Simon frowned at his detective. "He didn't exactly blow it, Jim," he protested.

Blair nodded his agreement with Simon's words. He knew that Jim was just blowing off steam, but it didn't hurt to remind him every once in a while that sometimes things just didn't go the way you wanted them to. "Yeah, it's not like Mike was careless. You heard what he said, Jim. When that guy yanked him out of the car, his jacket came open and exposed the wire. And anyway, we got the driver."

Jim's heavy sigh seemed to release some of his tension. "Yeah, his name is Tony DeLuca. He's out on parole for bank robbery. We nail him on this; he goes away for 25 years under the three strikes law."

Simon nodded curtly. "Good. Let's use that. Maybe we can get some information out of him." The captain rounded his desk and dropped into his high-backed chair just as his phone began to ring. With a brief gesture to his two men, he snatched it up and answered, "Banks. ... Who? ... Look, can't this wait? Just tell her to call him...Wait. "

Blair was fighting an uphill battle trying to convince Jim that he was not to blame every time something went wrong on the job. Both men kept their voices low in deference to Simon, and both looked up in surprise when the captain suddenly barked, "Sandburg!"

"Yeah?" Blair responded with a slight frown. To the best of his knowledge, he hadn't done anything recently to aggravate Simon.

Simon dangled the phone from one hand. "Do you know someone named Naomi?"

Blair glanced from Simon to Jim then back to the scowling captain. "Uh…yeah." He wondered why in the world she would be calling him here, of all places. Granted, he hadn't seen her since just before he had met Jim, and he knew from her infrequent letters and phone calls that she was consumed with curiosity about the strange turn his life had taken. But the last thing he had expected was for her to call him at the station.

Simon's stern voice interrupted his thoughts. "In the future I would appreciate it if you wouldn't use this phone number for your personal calls!"

"Simon, I didn't give out..." Blair's protest went unfinished when Simon cut across his words, telling him to have his "lady friends" call him at home.

Blair stood up from his chair, ignoring the faint smirk on Jim's face, and moved toward Simon's desk. He shook his head slightly. "Simon, she's not one of my…"

Simon just waved him off and raised the phone to ear again, long enough to tell Rhonda to put the call through, then he handed the receiver to Blair. Blair accepted it with a helpless shrug.

"Thanks, Simon," he murmured, then he smiled and said brightly into the phone, "Mom!"

He chose to ignore the almost audible snap of Jim's neck as he looked up in surprise and the looks of sheer astonishment on both Jim's and Simon's faces. He needed all his concentration to deal with his mother.

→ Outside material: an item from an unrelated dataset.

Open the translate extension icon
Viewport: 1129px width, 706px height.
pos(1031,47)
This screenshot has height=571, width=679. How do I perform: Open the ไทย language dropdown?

The argument had been going on for a good ten minutes. Blair had expected some resistance from his partner and roommate. After all, the loft wasn't really designed for guests. Blair already occupied the only spare bedroom. And sometimes the single bath could be a bit of an inconvenience even for two. But Jim was being downright pig-headed.

Blair leaned over Jim's desk and forced the detective to look up at him. "Come on, Jim," he cajoled. "It will only be for a couple of days. She's coming in from L.A. on her way to a spiritual retreat."

Jim's expression didn't change. "Don't you think she'd be happier at a hotel?" he asked as he closed the file containing everything they knew about Tony DeLuca and stood up.

"No." Blair fell into step with him as Jim started across the bullpen toward the hallway outside.

Jim continued to try to paint an unappealing picture of what Blair's mother would have to contend with if she stayed with them. "I mean, a couple of guys going around belching and throwing their underwear on the floor... I just don't feel like monitoring my behavior in my own home."

Blair almost laughed at the idea of Jim throwing his underwear anywhere besides the laundry hamper. He'd lost count of the number of times he'd come home to find his own stray shirts and books piled neatly on his bed after Jim had done another round of clutter patrol. But he refrained from pointing out the absurdity of Jim's argument. "You don't have to!" he assured him. "She's very open, totally new age. One of the original hippies. She even used to date Timothy Leary. Well, not date ... actually more like live with. In fact, I always thought he might have been..."

"Your father?" Jim said into the brief pause as they stepped out in the hall. For a moment, his mouth twitched in something that was almost a smile. "Well, knowing you, that doesn't surprise me, Chief."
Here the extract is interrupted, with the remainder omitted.